As commercial online mapping platforms advance in popularity and usability, national mapping agencies must keep pace. Mapmakers at Ordnance Survey Great Britain (OS) are doing just that by embracing automation to deliver current, authoritative maps and data.
As a government agency, OS provides the geospatial infrastructure for Great Britain. OS maps support emergency response, land-use planning, transport, and environmental protection. OS also serves the private sector including financial services; land and property management; and electric, gas, and water utilities.
“We’ve been mapping Great Britain for 227 years, and we map 20,000 changes every single day,” said David Henderson, managing director, Ordnance Survey Great Britain. “Our mission is changing. Our customers are demanding ever-greater currency. Now, using automated processes, we can capture data once, and we use that information across a whole range of different map and data products.”
Great Britain and OS—an international leader in map quality—recognize the economic value of up-to-date geospatial data. Henderson and the OS team realized that the agency could keep its data accurate by employing automation—the use of key algorithms to ensure accuracy for data.
The move to automation was fairly smooth because OS makes maps using modern geographic information system (GIS) technology. GIS is equipped with automated generalization capabilities that keep pace with other algorithm-intensive systems.
OS staff update map data by using imagery from photos captured by the agency’s own aircraft. Staff also use information from 200 surveyors who measure and map the location of every fixed physical object in the country. This data capture includes buildings, the curblines of roadways, and the precise position of every address. OS location data currently takes up two petabytes of storage capacity, and the need is growing.
Recently, the OS team tailored its workflows and applied algorithms to automate the creation of land parcel data from a variety of source data types.
“We’ve been able to achieve 100 percent automation for our land parcel polygon dataset,” Henderson said. “A process that took six to eight weeks with some manual intervention now takes just 14 hours.”
In addition to saving time and money, automation proves to be more reliable than traditional practices.
“Every time a cartographer works on one of our products, they’ll do it slightly different than someone else,” said Derek Howland, business domain lead for automated map production systems at OS. “Automation gives consistency and improves the currency dramatically.”
Data as a Service
The drive toward automation comes at a time when users are demanding delivery of OS datasets as a service. This “as a service” term relates to software served up as apps on web browsers and mobile devices.
Apps connect directly to the latest data, replacing the old approach of each user having to download and maintain data. This means that end users enjoy greater flexibility. They can connect and receive authoritative, reliable data immediately within business processes and don’t need to worry about reconciling different versions of the same dataset. It also means that there are more demands placed on OS to manage its data.
“We’re seeing the digital transformation of our organization affect not just ourselves but also the relationship that we build with our customers,” Henderson said. “We provide content in far more flexible ways, allowing us to collaborate with end users to co-create content with us.”

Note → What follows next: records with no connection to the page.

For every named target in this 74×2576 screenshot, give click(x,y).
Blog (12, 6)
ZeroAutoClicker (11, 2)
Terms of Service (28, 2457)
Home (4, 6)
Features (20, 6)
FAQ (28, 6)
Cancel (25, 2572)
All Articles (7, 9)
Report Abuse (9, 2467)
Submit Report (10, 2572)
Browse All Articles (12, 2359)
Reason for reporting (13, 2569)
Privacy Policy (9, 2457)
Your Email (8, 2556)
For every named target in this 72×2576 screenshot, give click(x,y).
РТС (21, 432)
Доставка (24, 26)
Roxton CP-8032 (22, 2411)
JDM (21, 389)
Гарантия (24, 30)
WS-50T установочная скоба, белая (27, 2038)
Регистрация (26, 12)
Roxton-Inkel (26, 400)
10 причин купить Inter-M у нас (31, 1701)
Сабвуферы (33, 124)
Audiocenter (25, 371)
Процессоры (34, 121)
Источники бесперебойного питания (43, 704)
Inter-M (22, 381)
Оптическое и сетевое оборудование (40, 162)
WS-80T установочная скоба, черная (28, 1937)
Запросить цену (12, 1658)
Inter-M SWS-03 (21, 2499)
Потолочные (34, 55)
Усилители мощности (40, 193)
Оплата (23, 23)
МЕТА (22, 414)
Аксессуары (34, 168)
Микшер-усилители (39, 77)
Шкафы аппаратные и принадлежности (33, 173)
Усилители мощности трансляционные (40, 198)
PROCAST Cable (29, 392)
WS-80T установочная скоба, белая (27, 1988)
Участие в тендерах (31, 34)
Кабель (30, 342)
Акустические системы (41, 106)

Because automation has worked well with its parcel product, the OS team is applying automation to more processes and datasets. For example, team members can now supply change-only updates to customers and government partners through the agency’s OS VectorMap Local data. The automation algorithm processes new data, compares it to Great Britain’s current source of truth, and identifies what has changed.
Comparing updates to the 500 million features in the OS database requires abundant computing power. This is made possible by distributed computing in the cloud, where processes can run in parallel on many machines.
“We’re refreshing the whole country from the source data every three months,” Howland said. “Previously the average currency was three years, and some older.”
This quick refresh of data fuels the immediate demands of the day.
“The currency is key,” Howland said. “For instance, an insurance business wants to know about buildings that have changed. If it’s infill housing, they want to know how close a new building is to other buildings to assess fire risk or, if a building is close to water, to assess flood risk. It’s also critical for emergency services. If your house is on fire and you phone up the fire brigade and they can’t find you because you’re not on the map, you’re not going to be too pleased.”
Such use cases inspire agency staff to achieve innovation.
“We’re expected to be efficient and effective at what we do,” said Neil Ackroyd, interim chief executive, Ordnance Survey. “But actually, we need to be essential.”
British prime minister Theresa May recently established a national Geospatial Commission, aiming to align all land agency work and data. In addition to OS, this includes HM Land Registry, British Geological Survey, Valuation Office Agency, UK Hydrographic Office, and the Coal Authority.
The Geospatial Commission intends to make publicly held data easier to access and use, given its impact on the economy. The effort earmarks £40 million (about US$52 million) of new funding in each of the next two years to unlock an estimated £11 billion (about US$14 billion) of extra value for the economy every year thereafter.
With its improved data quality, the agency is looking to benefit further from automation by linking its data with other agencies. OS recently expanded its consulting work to reach a global scale, working with Ordnance Survey International to help other countries strengthen their data capture processes and realize similar economic benefits.
“It’s a sort of virtuous circle,” Ackroyd said. “Because the investment we make in Great Britain, we believe, has value to other organizations around the world. It’s not a technology company’s expertise; it’s a practitioner’s expertise.”